EFJ together with two more NGOs (Article 19 and Index) posted a public alert, warning of a “chilling effects on media freedom,” shortly after NatWest issued a notice last month that it was shutting down RT’s UK bureau’s bank accounts from December onward, with no explanation or discussion. After the incident was publicized across the media, the bank vowed to “review” the decision, and no final decision has been announced.
Gutierrez said that he had no evidence of a “direct link” between the actions of NatWest, a subsidiary of RBS, in which the government has a 73 percent stake, the government should have done more than claim that it had no influence on the bank.
“On the one hand the government did deny any personal interference in the behavior of the bank, on the other hand I didn’t see a move from the government to help you,” said Brussels-based Gutierrez, a longtime journalist with Belgian daily Le Soir.
“What we believe in the EFJ is that any government has the positive obligation to ensure a climate, an environment of media pluralism. So, it’s the UK government’s responsibility to ensure that you are able to operate in a normal way.”

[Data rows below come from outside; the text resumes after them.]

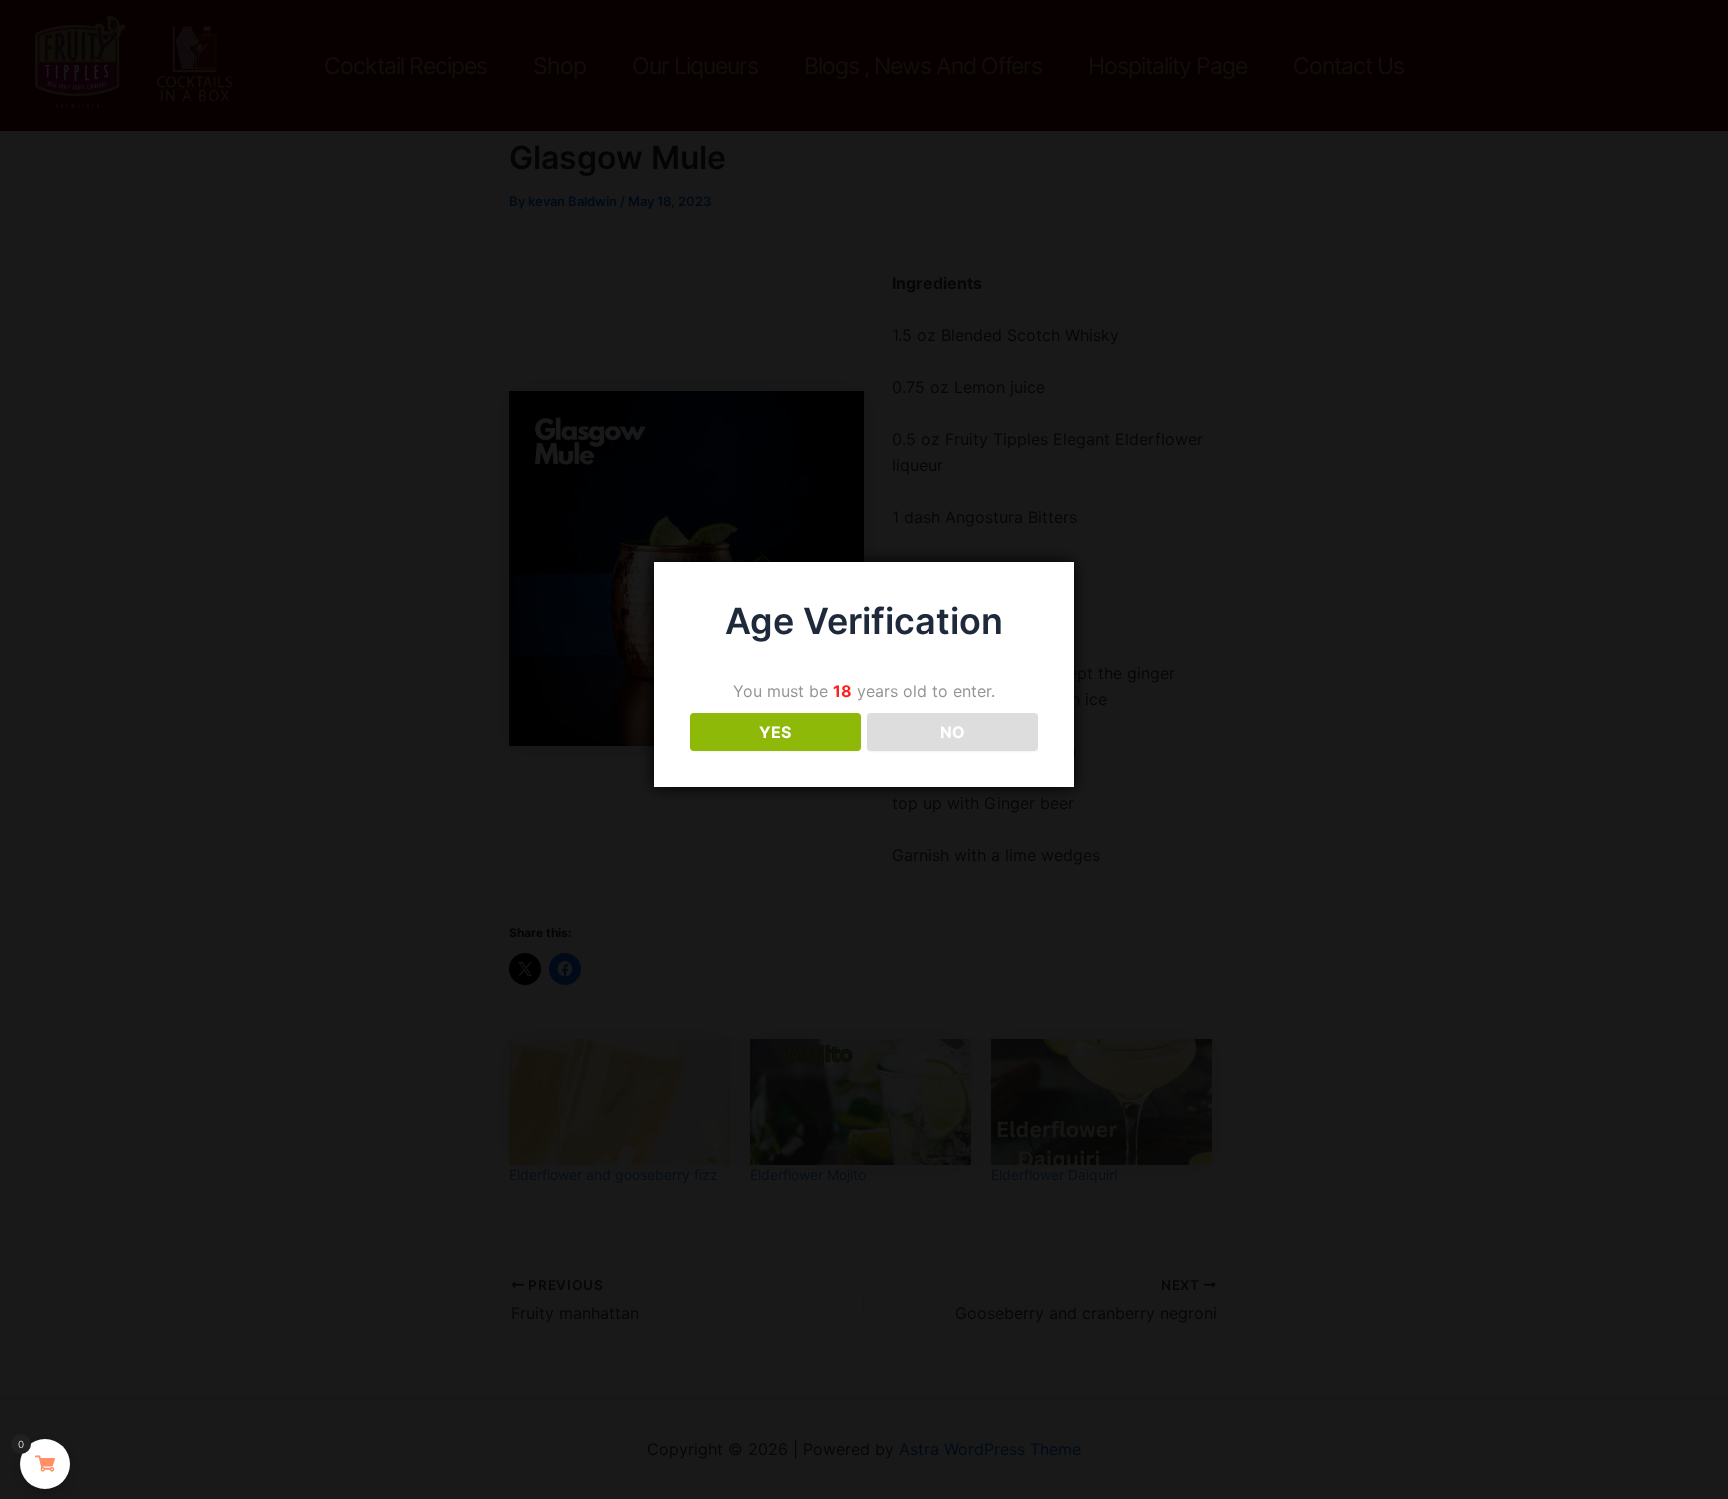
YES (775, 732)
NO (952, 732)
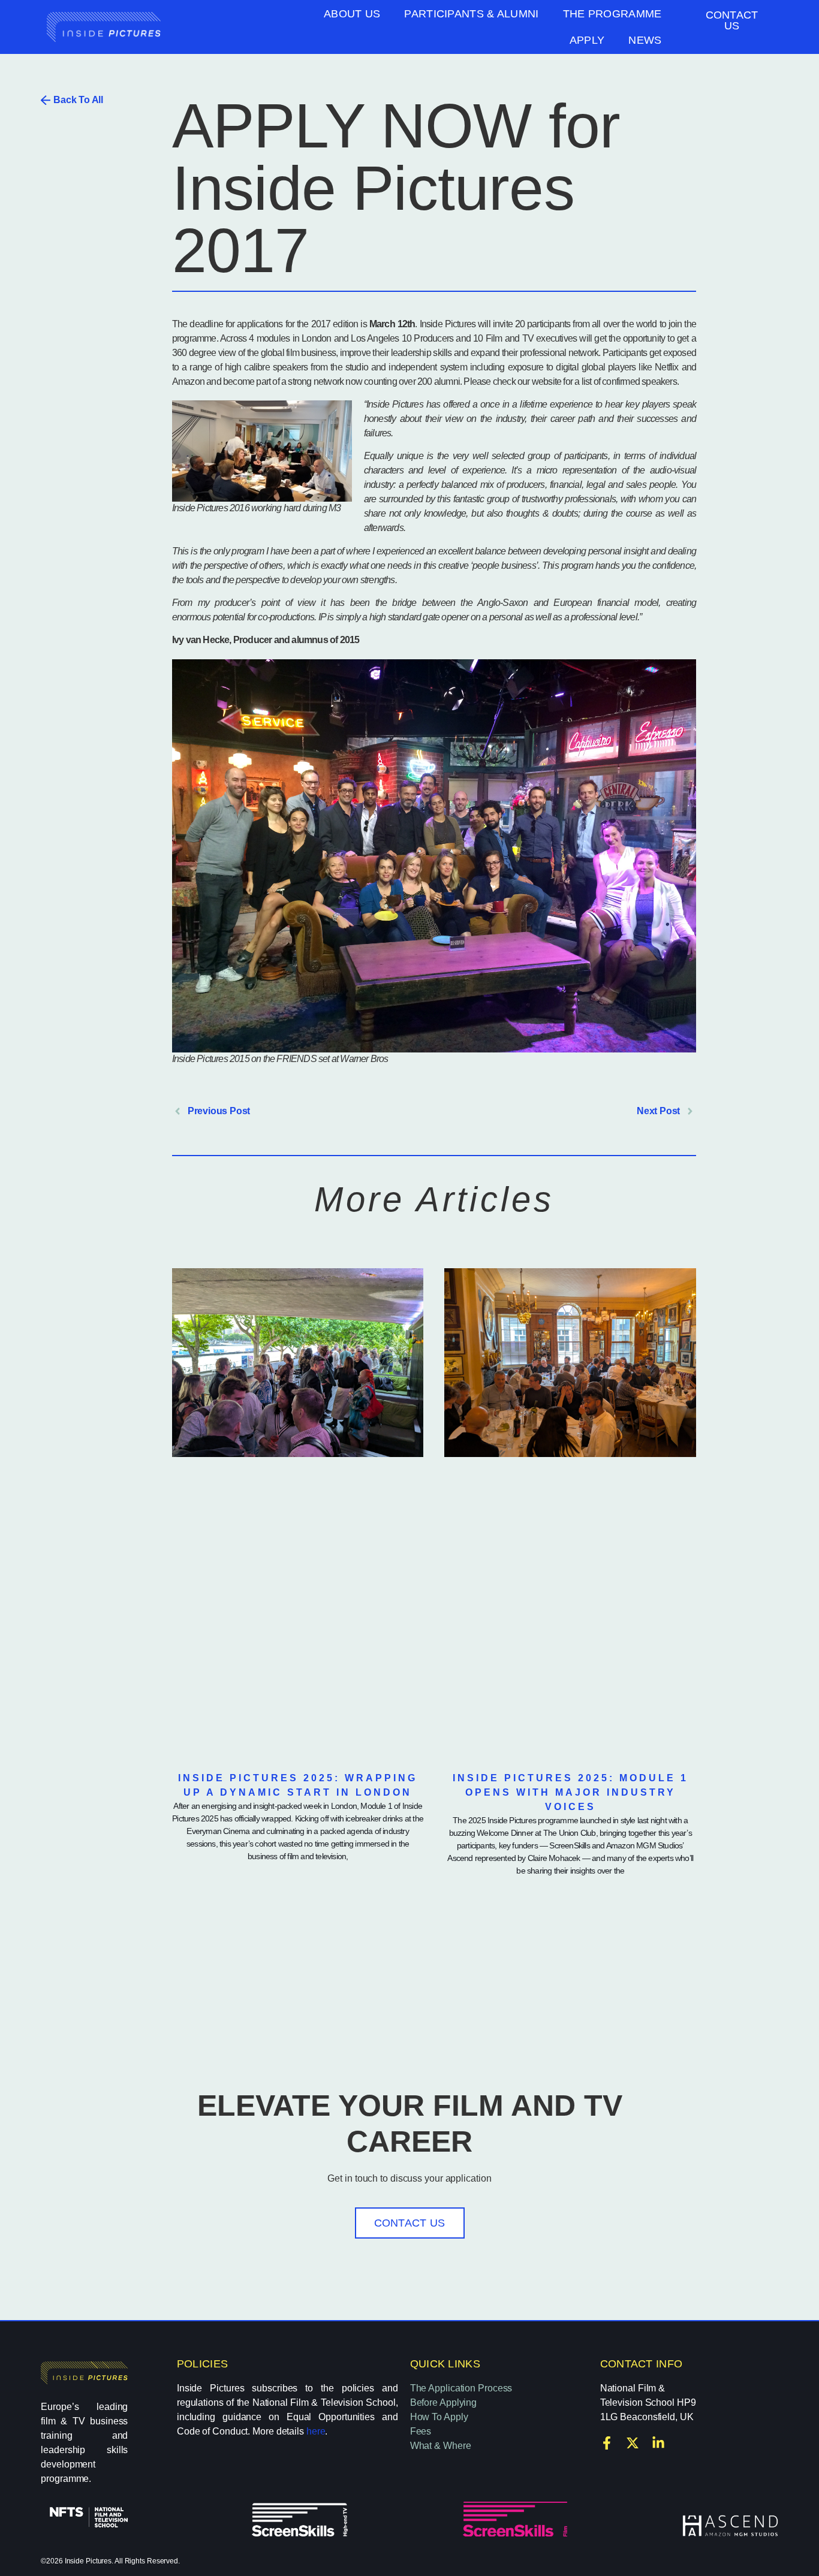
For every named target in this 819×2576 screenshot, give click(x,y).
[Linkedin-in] (658, 2443)
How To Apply (439, 2417)
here (316, 2431)
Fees (421, 2431)
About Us (352, 14)
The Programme (612, 14)
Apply (587, 40)
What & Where (440, 2446)
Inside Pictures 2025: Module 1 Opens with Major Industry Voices (570, 1792)
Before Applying (443, 2402)
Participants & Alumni (471, 14)
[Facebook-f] (606, 2443)
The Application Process (461, 2388)
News (644, 40)
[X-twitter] (632, 2443)
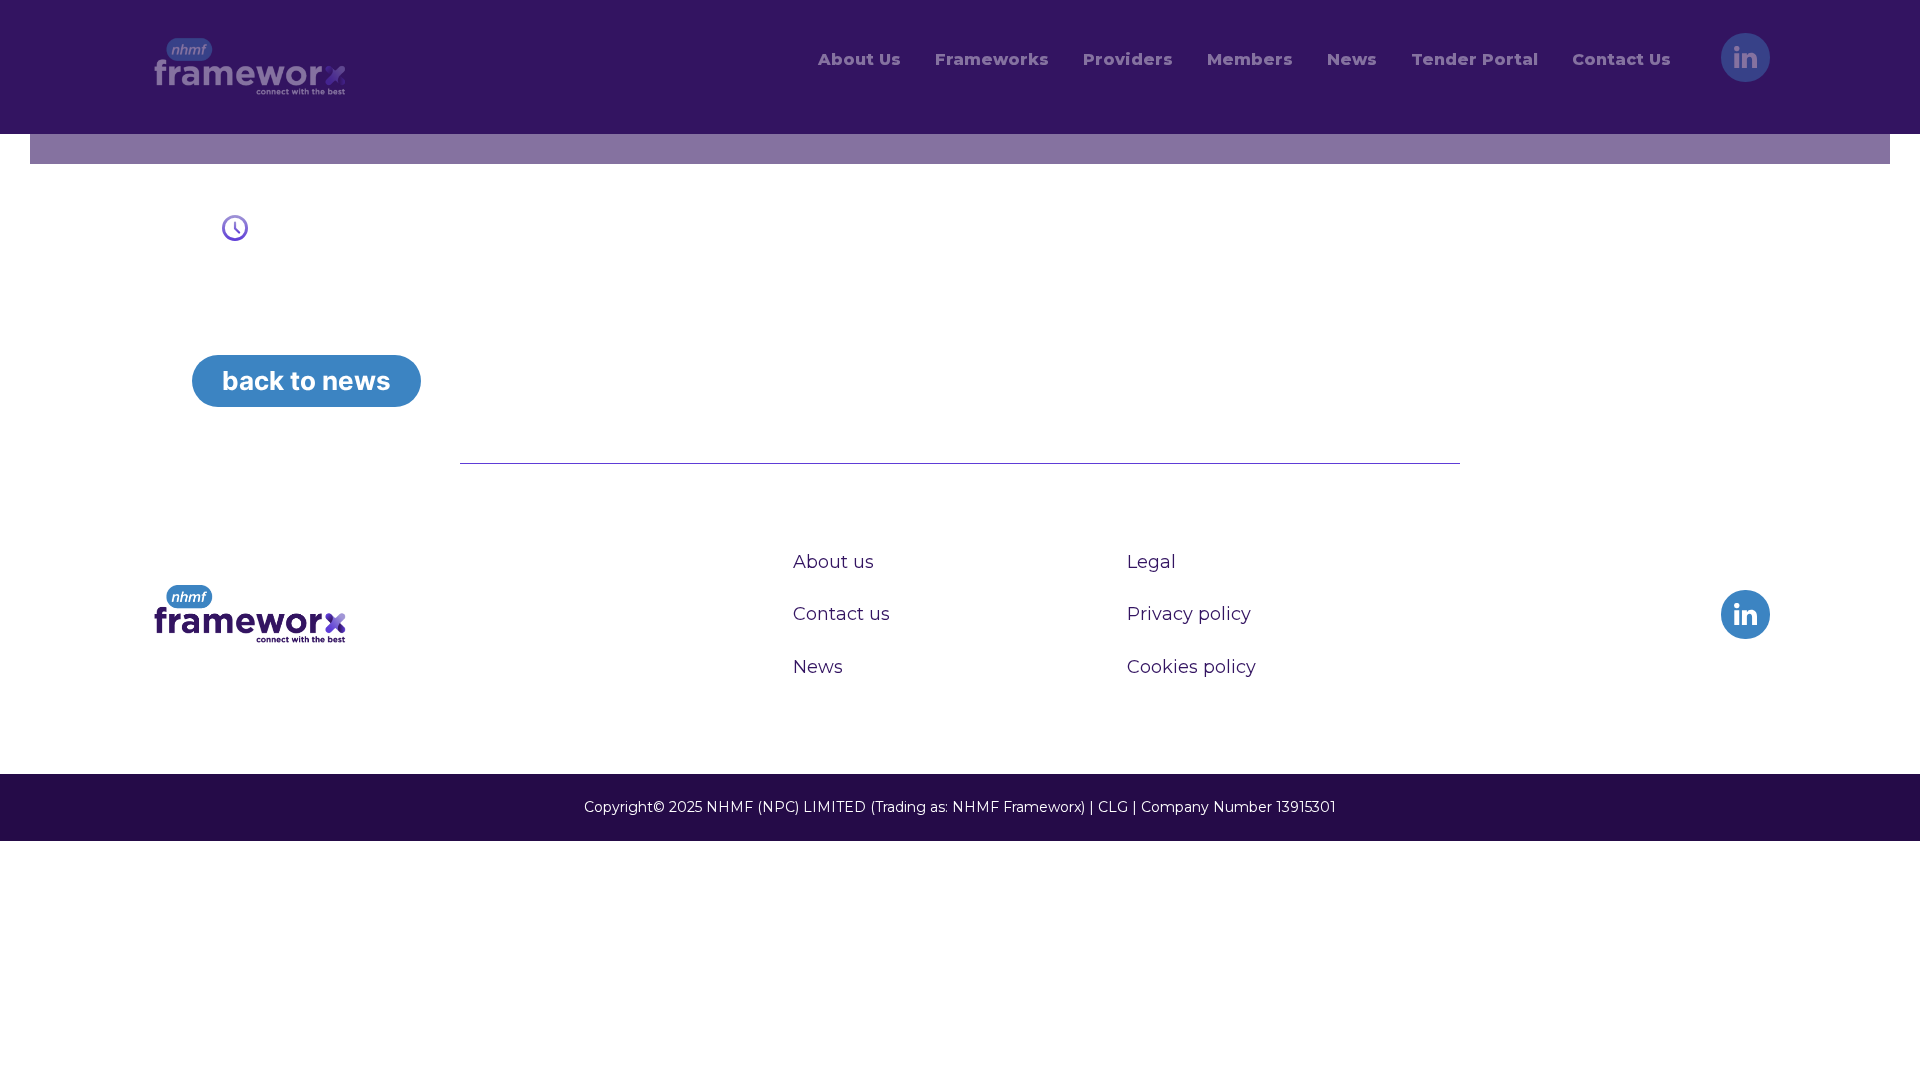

Gutierrez said that the case an example of a broader trend of governments using indirect and underhand means to control media perceived to be hostile.
“If you [the authorities] are not happy with the editorial content of RT the only way to deal with it is to call for self-regulation, to submit the content to press councils to discuss the content. I don’t think the solution is to impose what I would call a soft censorship, a kind of administrative harassment.”